[begin Given passage]

Over the course of the past two articles (Part 44, Oct 2011, and Part 45, Nov/Dec 2011), R^{2} has been defined, its components have been explained verbally and mathematically, and the statistic’s formula has been presented. Also included has been a discussion of the limitations of R^{2}, and the traps that lie in wait for those who rely exclusively or too heavily on this number. Is there a way to cast this often-used statistic in a more favorable light? This installment will address that question, as well as offer a more robust path for evaluating candidate models.

To review the bidding, the formula for R^{2} is:

R^{2} = SS_{Model}/SS_{Total}, or (1)

R^{2} = 1 – (SS_{Error}/SS_{Total}) (2)

Recall, though, that SS_{Error} includes the random noise inherent in the data, as well as the variation the model fails to capture. Furthermore, the value of R^{2} will increase (or remain unchanged) every time another term is added to the model. As was explained earlier, these two facts can lead the user down the primrose path.

Fortunately, there is a statistic known as R^{2}_{adj} (where “adj” stands for “adjusted”); its value gives a more honest assessment of the model’s adequacy. Below are the details.

[end Given passage]
[begin Data supplied]

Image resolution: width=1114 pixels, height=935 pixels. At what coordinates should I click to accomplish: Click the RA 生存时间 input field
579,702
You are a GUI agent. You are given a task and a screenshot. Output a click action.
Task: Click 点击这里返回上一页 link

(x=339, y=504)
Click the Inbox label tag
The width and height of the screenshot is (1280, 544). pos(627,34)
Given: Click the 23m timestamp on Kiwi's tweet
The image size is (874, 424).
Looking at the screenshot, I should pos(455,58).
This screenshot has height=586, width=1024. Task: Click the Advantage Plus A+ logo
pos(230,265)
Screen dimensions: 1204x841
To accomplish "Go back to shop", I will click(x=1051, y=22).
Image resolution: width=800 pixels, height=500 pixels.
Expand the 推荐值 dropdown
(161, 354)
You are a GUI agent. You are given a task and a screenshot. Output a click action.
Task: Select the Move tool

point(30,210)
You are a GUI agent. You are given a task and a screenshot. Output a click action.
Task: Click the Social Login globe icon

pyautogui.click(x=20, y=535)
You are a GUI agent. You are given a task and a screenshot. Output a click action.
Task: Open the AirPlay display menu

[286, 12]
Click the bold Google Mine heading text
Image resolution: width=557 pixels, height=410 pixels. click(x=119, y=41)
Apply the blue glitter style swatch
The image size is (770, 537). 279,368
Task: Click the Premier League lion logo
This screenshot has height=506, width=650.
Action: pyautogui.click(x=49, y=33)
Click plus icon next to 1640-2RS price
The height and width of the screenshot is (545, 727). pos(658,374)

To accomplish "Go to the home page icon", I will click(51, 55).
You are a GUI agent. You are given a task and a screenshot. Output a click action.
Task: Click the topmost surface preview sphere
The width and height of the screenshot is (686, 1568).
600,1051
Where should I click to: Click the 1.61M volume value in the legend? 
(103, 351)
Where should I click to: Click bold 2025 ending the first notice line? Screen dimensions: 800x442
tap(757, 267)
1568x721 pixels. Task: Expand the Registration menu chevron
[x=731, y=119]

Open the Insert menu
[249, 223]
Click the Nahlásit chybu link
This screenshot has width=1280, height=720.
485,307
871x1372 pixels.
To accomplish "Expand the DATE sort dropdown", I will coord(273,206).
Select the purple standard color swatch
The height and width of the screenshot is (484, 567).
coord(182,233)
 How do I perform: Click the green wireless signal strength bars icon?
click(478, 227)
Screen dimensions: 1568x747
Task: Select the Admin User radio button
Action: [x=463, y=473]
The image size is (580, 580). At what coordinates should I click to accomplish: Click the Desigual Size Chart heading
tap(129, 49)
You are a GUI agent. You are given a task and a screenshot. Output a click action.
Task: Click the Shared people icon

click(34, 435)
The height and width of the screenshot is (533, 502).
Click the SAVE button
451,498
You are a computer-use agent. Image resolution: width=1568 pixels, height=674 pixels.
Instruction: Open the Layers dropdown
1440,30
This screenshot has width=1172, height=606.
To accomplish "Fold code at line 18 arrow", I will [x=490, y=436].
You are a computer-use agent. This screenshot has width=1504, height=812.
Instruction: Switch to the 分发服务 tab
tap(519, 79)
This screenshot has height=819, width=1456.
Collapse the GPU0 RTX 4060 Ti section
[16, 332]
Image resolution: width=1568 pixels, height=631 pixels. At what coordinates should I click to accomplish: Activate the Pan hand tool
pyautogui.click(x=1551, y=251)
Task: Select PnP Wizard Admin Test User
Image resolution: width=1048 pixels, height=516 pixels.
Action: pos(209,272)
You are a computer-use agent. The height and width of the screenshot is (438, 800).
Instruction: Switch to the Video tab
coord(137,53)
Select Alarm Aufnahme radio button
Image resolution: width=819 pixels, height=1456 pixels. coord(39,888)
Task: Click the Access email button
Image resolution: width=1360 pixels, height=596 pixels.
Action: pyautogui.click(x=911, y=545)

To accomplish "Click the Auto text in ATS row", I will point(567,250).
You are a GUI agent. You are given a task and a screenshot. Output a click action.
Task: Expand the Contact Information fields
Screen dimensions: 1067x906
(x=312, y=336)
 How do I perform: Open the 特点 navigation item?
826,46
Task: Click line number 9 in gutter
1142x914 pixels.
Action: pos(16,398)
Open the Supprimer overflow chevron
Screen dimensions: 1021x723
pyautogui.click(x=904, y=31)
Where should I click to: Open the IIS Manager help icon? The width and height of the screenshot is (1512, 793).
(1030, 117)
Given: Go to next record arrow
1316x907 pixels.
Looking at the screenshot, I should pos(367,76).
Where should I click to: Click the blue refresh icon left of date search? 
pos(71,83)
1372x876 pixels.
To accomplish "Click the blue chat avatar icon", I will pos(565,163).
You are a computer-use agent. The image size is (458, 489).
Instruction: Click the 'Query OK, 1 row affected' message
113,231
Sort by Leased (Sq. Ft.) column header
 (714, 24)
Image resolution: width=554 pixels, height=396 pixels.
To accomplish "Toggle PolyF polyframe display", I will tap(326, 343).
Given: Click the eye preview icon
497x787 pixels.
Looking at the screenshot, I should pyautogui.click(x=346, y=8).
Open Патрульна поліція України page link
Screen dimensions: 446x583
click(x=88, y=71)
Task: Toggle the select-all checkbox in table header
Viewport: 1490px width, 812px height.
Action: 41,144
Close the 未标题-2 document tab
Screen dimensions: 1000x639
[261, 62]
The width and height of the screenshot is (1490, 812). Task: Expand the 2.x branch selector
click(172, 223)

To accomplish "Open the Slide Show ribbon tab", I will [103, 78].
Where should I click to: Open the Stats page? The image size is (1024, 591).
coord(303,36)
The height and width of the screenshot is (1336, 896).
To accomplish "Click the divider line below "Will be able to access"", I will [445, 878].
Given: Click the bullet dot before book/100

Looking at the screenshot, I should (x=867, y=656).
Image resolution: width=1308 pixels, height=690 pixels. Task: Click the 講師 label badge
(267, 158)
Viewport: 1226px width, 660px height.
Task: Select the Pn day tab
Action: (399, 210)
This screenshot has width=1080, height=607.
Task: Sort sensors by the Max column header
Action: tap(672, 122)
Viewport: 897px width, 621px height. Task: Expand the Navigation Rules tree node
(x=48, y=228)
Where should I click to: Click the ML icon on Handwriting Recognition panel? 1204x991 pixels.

[end Data supplied]

Exercises —
1. Could you copy the stretch of the R-squared passage from "Over the course" through "evaluating candidate models." word for word?
2. Which sums of squares appear in the two formulas for R^{2} in the R-squared passage?

Answers in order —
1.
Over the course of the past two articles (Part 44, Oct 2011, and Part 45, Nov/Dec 2011), R^{2} has been defined, its components have been explained verbally and mathematically, and the statistic’s formula has been presented. Also included has been a discussion of the limitations of R^{2}, and the traps that lie in wait for those who rely exclusively or too heavily on this number. Is there a way to cast this often-used statistic in a more favorable light? This installment will address that question, as well as offer a more robust path for evaluating candidate models.

2. SS_{Model}, SS_{Total}, SS_{Error}